(TASK BRIEF):
This exercise asks for the records to be retyped exactly as they read.

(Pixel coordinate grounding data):
========
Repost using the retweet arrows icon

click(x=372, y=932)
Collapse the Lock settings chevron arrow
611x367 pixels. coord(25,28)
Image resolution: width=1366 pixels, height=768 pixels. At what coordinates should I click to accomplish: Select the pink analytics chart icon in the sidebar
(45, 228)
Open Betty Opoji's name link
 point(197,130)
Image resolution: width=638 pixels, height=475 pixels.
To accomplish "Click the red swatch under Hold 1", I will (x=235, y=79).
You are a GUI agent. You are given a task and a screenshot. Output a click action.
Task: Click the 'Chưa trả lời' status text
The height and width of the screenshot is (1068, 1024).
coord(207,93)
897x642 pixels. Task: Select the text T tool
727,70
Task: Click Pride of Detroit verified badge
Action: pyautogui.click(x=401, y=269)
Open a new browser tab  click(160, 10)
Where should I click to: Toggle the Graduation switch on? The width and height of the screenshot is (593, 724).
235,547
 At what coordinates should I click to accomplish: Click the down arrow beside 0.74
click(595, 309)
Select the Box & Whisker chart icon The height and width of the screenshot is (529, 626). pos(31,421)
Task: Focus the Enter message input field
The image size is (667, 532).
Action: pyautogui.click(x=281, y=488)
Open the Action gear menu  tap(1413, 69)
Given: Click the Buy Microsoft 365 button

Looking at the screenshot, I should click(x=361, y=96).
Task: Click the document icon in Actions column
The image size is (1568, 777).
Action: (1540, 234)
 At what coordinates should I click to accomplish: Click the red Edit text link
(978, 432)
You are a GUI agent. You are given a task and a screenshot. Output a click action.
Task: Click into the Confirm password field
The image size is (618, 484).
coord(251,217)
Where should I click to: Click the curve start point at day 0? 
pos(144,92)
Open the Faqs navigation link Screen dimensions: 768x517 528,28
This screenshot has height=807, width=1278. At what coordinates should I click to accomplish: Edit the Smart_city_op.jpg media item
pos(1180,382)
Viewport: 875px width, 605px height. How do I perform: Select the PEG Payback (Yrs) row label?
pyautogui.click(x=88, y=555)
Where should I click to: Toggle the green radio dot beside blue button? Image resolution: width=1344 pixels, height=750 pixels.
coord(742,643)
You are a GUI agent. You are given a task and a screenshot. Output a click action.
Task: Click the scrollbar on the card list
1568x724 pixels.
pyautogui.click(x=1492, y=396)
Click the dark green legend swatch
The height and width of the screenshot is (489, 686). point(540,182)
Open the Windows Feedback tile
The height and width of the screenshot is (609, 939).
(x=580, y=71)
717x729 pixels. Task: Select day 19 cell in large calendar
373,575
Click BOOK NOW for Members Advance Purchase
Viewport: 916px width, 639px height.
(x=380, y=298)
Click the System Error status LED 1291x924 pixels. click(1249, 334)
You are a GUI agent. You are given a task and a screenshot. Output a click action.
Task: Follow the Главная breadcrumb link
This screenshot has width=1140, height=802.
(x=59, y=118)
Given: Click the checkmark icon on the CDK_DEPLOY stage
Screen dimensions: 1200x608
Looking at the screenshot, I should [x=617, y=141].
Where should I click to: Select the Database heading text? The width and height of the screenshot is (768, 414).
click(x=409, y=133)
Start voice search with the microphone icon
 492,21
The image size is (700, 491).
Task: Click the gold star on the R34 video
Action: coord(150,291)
========
(FINISHED EXERCISE):
Repost using the retweet arrows icon

click(x=372, y=932)
Collapse the Lock settings chevron arrow
611x367 pixels. coord(25,28)
Image resolution: width=1366 pixels, height=768 pixels. At what coordinates should I click to accomplish: Select the pink analytics chart icon in the sidebar
(45, 228)
Open Betty Opoji's name link
 point(197,130)
Image resolution: width=638 pixels, height=475 pixels.
To accomplish "Click the red swatch under Hold 1", I will (x=235, y=79).
You are a GUI agent. You are given a task and a screenshot. Output a click action.
Task: Click the 'Chưa trả lời' status text
The height and width of the screenshot is (1068, 1024).
coord(207,93)
897x642 pixels. Task: Select the text T tool
727,70
Task: Click Pride of Detroit verified badge
Action: pyautogui.click(x=401, y=269)
Open a new browser tab  click(160, 10)
Where should I click to: Toggle the Graduation switch on? The width and height of the screenshot is (593, 724).
235,547
 At what coordinates should I click to accomplish: Click the down arrow beside 0.74
click(595, 309)
Select the Box & Whisker chart icon The height and width of the screenshot is (529, 626). pos(31,421)
Task: Focus the Enter message input field
The image size is (667, 532).
Action: pyautogui.click(x=281, y=488)
Open the Action gear menu  tap(1413, 69)
Given: Click the Buy Microsoft 365 button

Looking at the screenshot, I should click(x=361, y=96).
Task: Click the document icon in Actions column
The image size is (1568, 777).
Action: (1540, 234)
 At what coordinates should I click to accomplish: Click the red Edit text link
(978, 432)
You are a GUI agent. You are given a task and a screenshot. Output a click action.
Task: Click into the Confirm password field
The image size is (618, 484).
coord(251,217)
Where should I click to: Click the curve start point at day 0? 
pos(144,92)
Open the Faqs navigation link Screen dimensions: 768x517 528,28
This screenshot has height=807, width=1278. At what coordinates should I click to accomplish: Edit the Smart_city_op.jpg media item
pos(1180,382)
Viewport: 875px width, 605px height. How do I perform: Select the PEG Payback (Yrs) row label?
pyautogui.click(x=88, y=555)
Where should I click to: Toggle the green radio dot beside blue button? Image resolution: width=1344 pixels, height=750 pixels.
coord(742,643)
You are a GUI agent. You are given a task and a screenshot. Output a click action.
Task: Click the scrollbar on the card list
1568x724 pixels.
pyautogui.click(x=1492, y=396)
Click the dark green legend swatch
The height and width of the screenshot is (489, 686). point(540,182)
Open the Windows Feedback tile
The height and width of the screenshot is (609, 939).
(x=580, y=71)
717x729 pixels. Task: Select day 19 cell in large calendar
373,575
Click BOOK NOW for Members Advance Purchase
Viewport: 916px width, 639px height.
(x=380, y=298)
Click the System Error status LED 1291x924 pixels. click(1249, 334)
You are a GUI agent. You are given a task and a screenshot. Output a click action.
Task: Follow the Главная breadcrumb link
This screenshot has width=1140, height=802.
(x=59, y=118)
Given: Click the checkmark icon on the CDK_DEPLOY stage
Screen dimensions: 1200x608
Looking at the screenshot, I should [x=617, y=141].
Where should I click to: Select the Database heading text? The width and height of the screenshot is (768, 414).
click(x=409, y=133)
Start voice search with the microphone icon
 492,21
The image size is (700, 491).
Task: Click the gold star on the R34 video
Action: coord(150,291)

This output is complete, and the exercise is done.